Perspectives

Palliative care and hospital medicine partnerships in the pandemic


 

Patients dying without their loved ones, families forced to remotely decide goals of care without the physical presence or human connection of the care team, overworked staff physically isolated from their critically ill patients, and at-risk community members with uncertain and undocumented goals for care are among the universal challenges confronted by hospitals and hospitalists during this COVID-19 pandemic. Partnerships among hospital medicine (HM) and palliative care (PC) teams at Dell Medical School/Dell Seton Medical Center thrive on mutually shared core values of patient centered care – compassion, empathy, and humanity.

A key PC-HM collaboration was adapting our multidisciplinary huddle to focus on communication effectiveness and efficiency in the medical intensive care unit (MICU). Expanded interprofessional and cross-specialty collaboration promoted streamlined, succinct, and standardized communication with patients’ families while their loved ones were critically ill with COVID-19. The PC team attended daily MICU multidisciplinary huddles, attentive to both the medical and psychosocial updates for each patient. During huddles, residents or HM providers were asked to end their presentation with a clinical status “headline” and solicited feedback from the multidisciplinary team before messaging to the family. The PC team then communicated with families a succinct and cohesive medical update and continuously explored goals of care. This allowed the HM team, often overwhelmed with admissions, co-managing intensive care patients, and facilitating safe discharges, to focus on urgent issues while PC provided continuity and personalized support for patients and families. PC’s ability to synthesize and summarize clinical information from multiple teams and then provide cohesive updates in patient-friendly language modeled important communication skills for learners and simultaneously benefited HM providers.

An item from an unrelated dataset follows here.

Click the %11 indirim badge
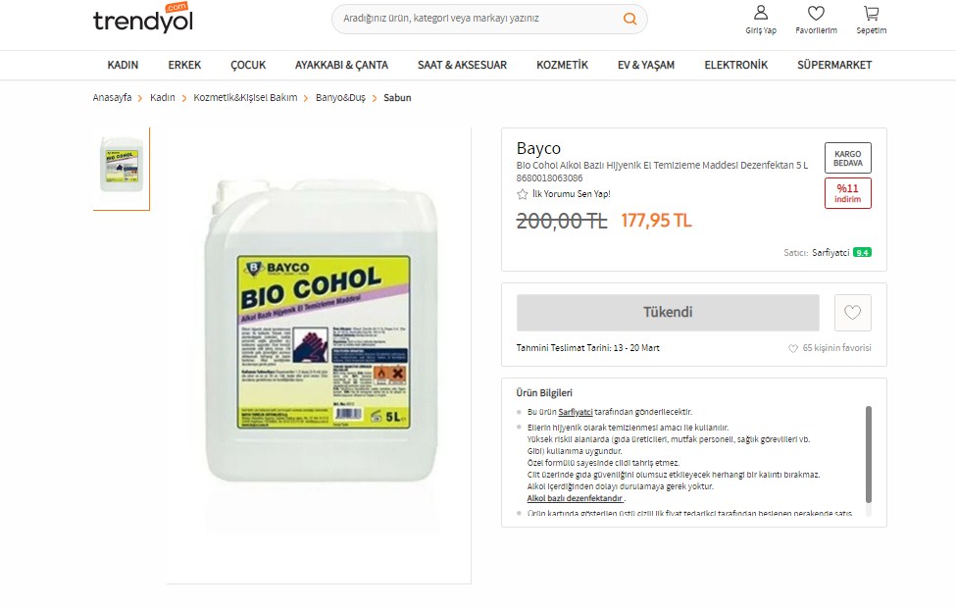 coord(847,193)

Our chaplains, too, were central to facilitating timely, proactive conversations and documentation of Medical Power of Attorney (MPOA) for patients with COVID-19 admitted to our hospital. HM prioritized early admission conversations with patients to counsel them on severity of illness, prognosis based on risk factors, to elucidate wishes for intubation or resuscitation, and to capture their desired medical decision maker. HM was notified of all COVID and PUI admissions, allowing us to speak with even critically ill patients in the ER or ICU prior to intubation in order to quickly and accurately capture patients’ wishes for treatment and delegate decision makers. Our chaplains supported and supplemented these efforts by diligently and dutifully soliciting, hearing, and documenting patient MPOA delegates, with over 50% MPOA completion by 24 hours of hospitalization.

Another early PC-HM project, “Meet My Loved One,” was adapted from the University of Alabama at Birmingham Palliative and Comfort Unit. The absence of families visiting the ICU and sharing pictures, stories, anecdotes of our patients left a deeply felt, dehumanizing void in the halls and rooms of our hospital. To fill this space with life and humanity, furloughed medical students on their “transition of care” electives contacted family members of their “continuity” patients focusing primarily on those patients expected to have prolonged ICU or hospital stays and solicited personal, humanizing information about our patients. Questions included: “What is your loved one’s preferred name or nickname?” and “What are three things we should know to take better care of your loved one?” With family permission, we posted this information on the door outside the patient’s room. Nursing staff, in particular, appreciated getting to know their patients more personally and families appreciated the staff’s desire to know their loved one as an individual.

It is also important to acknowledge setbacks. Early efforts to engage technology proved more foe than friend. We continue to struggle with using our iPads for video visits. Most of our families prefer “WhatsApp” for video communication, which is not compatible with operating systems on early versions of the iPad, which were generously and widely donated by local school systems. Desperate to allow families to connect, many providers resorted to using personal devices to facilitate video visits and family meetings. And we discovered that many video visits caused more not less family angst, especially for critically ill patients. Families often required preparation and coaching on what to expect and how to interact with intubated, sedated, proned, and paralyzed loved ones.

Our hospital medicine and palliative care teams have an established strong partnership. The COVID-19 pandemic created novel communication challenges but our shared mission toward patient-centered care allowed us to effectively collaborate to bring the patients goals of care to the forefront aligning patients, families, physicians, nurses, and staff during the COVID-19 surge.

Dr. Johnston is associate professor at Dell Medical School at The University of Texas in Austin. She practices hospital medicine and inpatient palliative care at Dell Seton Medical Center. Dr. Cooremans is a resident physician at Dell Medical School. Dr. Salib is the internal medicine clerkship director and an associate professor at Dell Medical School. Dr. Nieto is an assistant professor and associate chief of the Division of Hospital Medicine at Dell Medical School. Dr. Patel is an assistant professor at Dell Medical School. This article is part of a series written by members of the Division of Hospital Medicine at Dell Medical School, exploring lessons learned from the coronavirus pandemic and outlining an approach for creating COVID-19 Centers of Excellence. The article first appeared in The Hospital Leader, the official blog of SHM.